**Directions for this task:**
Arrange the data as a Markdown table with the columns Row and Text, giving each line a row number and skipping blank lines. Begin at the line that contains "Where should I", stop after the line that contains "Image resolution: width=487", and include only those lines.

**Raw records:**

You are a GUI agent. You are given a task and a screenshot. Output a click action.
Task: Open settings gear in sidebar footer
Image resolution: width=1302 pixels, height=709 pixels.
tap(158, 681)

==

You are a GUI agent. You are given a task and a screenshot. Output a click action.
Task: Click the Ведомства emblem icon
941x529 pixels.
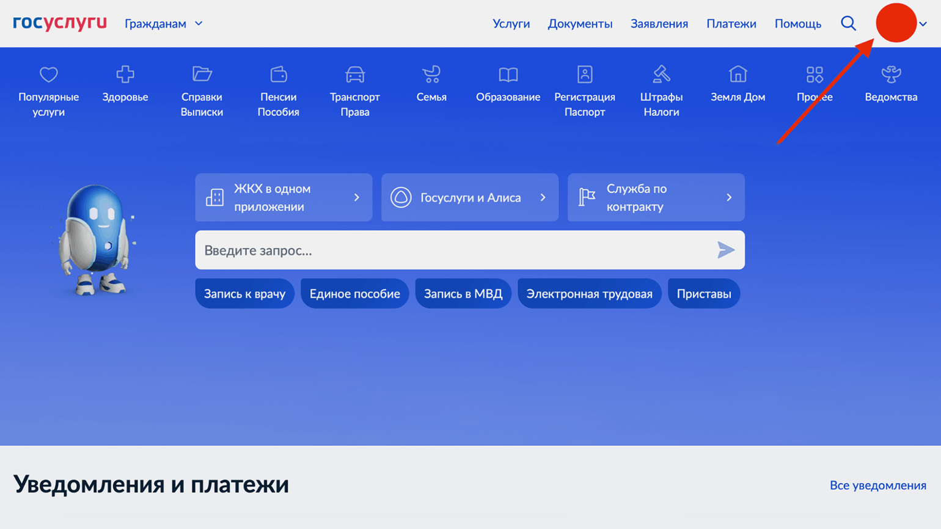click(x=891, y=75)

...

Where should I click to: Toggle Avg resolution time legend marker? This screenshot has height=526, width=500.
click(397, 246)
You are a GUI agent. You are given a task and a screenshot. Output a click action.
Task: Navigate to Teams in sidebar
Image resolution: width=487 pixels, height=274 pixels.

**Response for this exercise:**
| Row | Text |
|---|---|
| 1 | Where should I click to: Toggle Avg resolution time legend marker? This screenshot has height=526, width=500. |
| 2 | click(397, 246) |
| 3 | You are a GUI agent. You are given a task and a screenshot. Output a click action. |
| 4 | Task: Navigate to Teams in sidebar |
| 5 | Image resolution: width=487 pixels, height=274 pixels. |